From the September 1922 issue of The Christian Science Journal


There is no human heart but yearns to know of spiritual good. The plea of the woman of Samaria, "Sir, give me this water, that I thirst not, neither come hither to draw," has been heard down the centuries. Mankind had come often, and a long way, to draw at the well, but there had been no quenching of the thirst to know; for material sense has no real quality whereby spiritual good is discerned. At length the plea found its full measure of divine content in the clear depths of spiritual truth, presented to this age in the discovery of Christian Science.

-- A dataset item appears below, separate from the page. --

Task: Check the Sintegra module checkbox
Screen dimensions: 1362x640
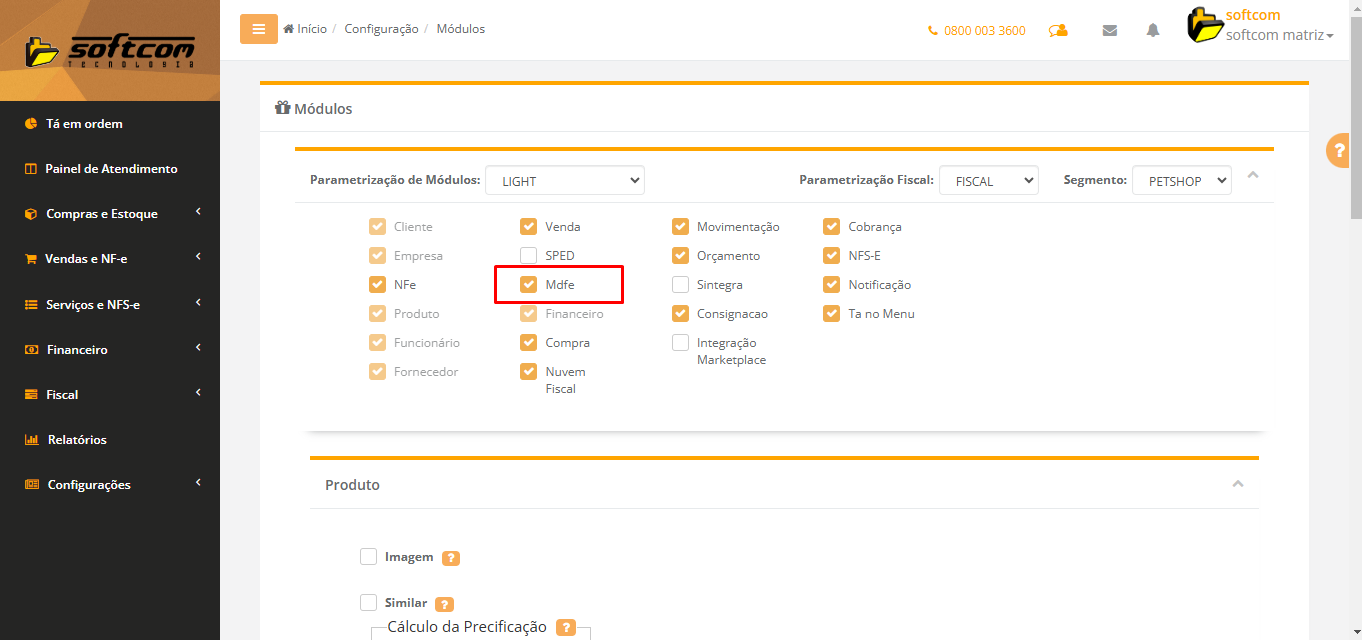Action: 680,285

The story of the well—a symbol of knowledge—is of exceeding interest in Bible narrative. Its recurrence in the journeyings of Abraham, Isaac, and Jacob unquestionably presents it as states of thought, through which each individual passes as he seeks to know more about God, and strives to reflect what he understands. The regeneration of human thought is a process during which each must dig his own wells; and, if the strife of evil beliefs for conquest of these wells permits no resting beside them until the journey's end, we, having the faithfulness of Abraham as our example, will sometime know the peace of that understanding which brought to him abundant room and fruitfulness in the land.

Evidence of our knowledge of good best appears when charity and justice give freely of the waters of life, even to those who seek to destroy our wells. So, to have reached Beersheba in our mental journey is to understand the spirit of fellowship, and the well of brotherly love beside which Abraham and Abimelech entered into a mutual agreement for fair dealing that was designed to bless their descendants also. It was an eternal compact of love for all mankind. "Seven ewe lambs" typified the first fruits of the Spirit, and represented a perfect expression of Mind, a full offering of unselfed love by which the covenant was sealed. Thereafter, Abraham sojourned in the land of the Philistines "many days."